Huge gains aside, you didnt follow through with your swap is you didnt find the right prop for your combo.

A 10.5 x 13 prop turning 5800rpm will give you the same top speed whether is is backed by a 20hp motor or a 70hp motor. Actually the 70hp will be slower due to the added weight. #-o 

Prop pitch vs RPM.


----------



## Weldorthemagnificent (Jun 23, 2019)

I felt a 15 pitch wouldn't be ideal for my boat as I am never alone in it. Usually at least one big boy and often two plus gear. When loaded it runs as it should. Now if the coin were flipped and I fished alone often, it would wear a 15

Sent from my CLT-L04 using Tapatalk


----------



## 1648grizz (Jun 24, 2019)

27mph with the 10x13 and the 10x15. My RPM was 5335 wot with just me in the boat.
When the boat and motor was new in 2005 my little yellow Garmin GPS read 29 to 30 mph.
Maybe the Garmin lied or the engine lost some compression over the years .
But definitely gets up on plane much better with the 30HP carb.


----------



## 1648grizz (Jun 27, 2019)

Raised the motor up 1" gained 2 mph . 29mph , guess that's all I'm gonna get with a 30hp on a 1648 Grizzly.


----------



## Matt193 (Jun 27, 2019)

I have the same setup as you; a 30 HP carb on a 25 HP motor on my 16' Sylvan Sport Troller. I can get 30-31 with a good stainless 13p prop but 28-29 mph with various aluminum ones. I have a 30 HP intake that I need to install and also swap out the throttle cam off of a 35 that we use for parts to see if that makes any difference and then I might be able to pull a 14p or 15p prop.

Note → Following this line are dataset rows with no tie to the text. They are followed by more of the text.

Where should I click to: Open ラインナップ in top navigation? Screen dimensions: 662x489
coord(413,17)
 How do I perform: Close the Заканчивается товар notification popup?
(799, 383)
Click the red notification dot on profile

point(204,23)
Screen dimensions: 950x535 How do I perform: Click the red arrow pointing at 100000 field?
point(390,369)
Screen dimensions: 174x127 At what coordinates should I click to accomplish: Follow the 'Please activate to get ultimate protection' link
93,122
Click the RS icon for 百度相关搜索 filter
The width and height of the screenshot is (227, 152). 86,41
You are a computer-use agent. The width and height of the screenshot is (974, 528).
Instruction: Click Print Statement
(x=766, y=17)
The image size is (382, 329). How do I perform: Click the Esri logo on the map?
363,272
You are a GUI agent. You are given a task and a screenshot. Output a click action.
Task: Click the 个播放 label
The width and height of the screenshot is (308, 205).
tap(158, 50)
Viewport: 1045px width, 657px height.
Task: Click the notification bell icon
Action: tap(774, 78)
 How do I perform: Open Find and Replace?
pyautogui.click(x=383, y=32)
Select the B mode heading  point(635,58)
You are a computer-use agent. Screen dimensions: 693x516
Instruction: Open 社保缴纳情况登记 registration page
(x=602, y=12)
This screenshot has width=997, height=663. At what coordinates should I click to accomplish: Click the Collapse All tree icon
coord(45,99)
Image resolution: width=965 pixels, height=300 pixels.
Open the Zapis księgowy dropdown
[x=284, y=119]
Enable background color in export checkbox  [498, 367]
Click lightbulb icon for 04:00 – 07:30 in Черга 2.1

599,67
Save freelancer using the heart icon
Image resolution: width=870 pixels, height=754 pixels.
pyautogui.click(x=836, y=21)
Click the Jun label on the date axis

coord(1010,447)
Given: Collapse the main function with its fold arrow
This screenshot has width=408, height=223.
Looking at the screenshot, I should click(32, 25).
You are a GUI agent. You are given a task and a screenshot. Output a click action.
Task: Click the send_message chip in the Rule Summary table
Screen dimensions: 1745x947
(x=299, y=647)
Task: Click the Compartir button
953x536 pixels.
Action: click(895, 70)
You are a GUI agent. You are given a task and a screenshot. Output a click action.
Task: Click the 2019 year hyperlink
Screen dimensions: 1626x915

Right now I'm running into a lean spot at about 3000 RPM which is annoying and I'm hoping one of those two items solves it.

I don't know what the difference is between the 25 and 30/35 cam. I'm assuming the profile might be slightly different, which I'm hoping to find out as soon as I get a spare minute to go over and pull it from the junker.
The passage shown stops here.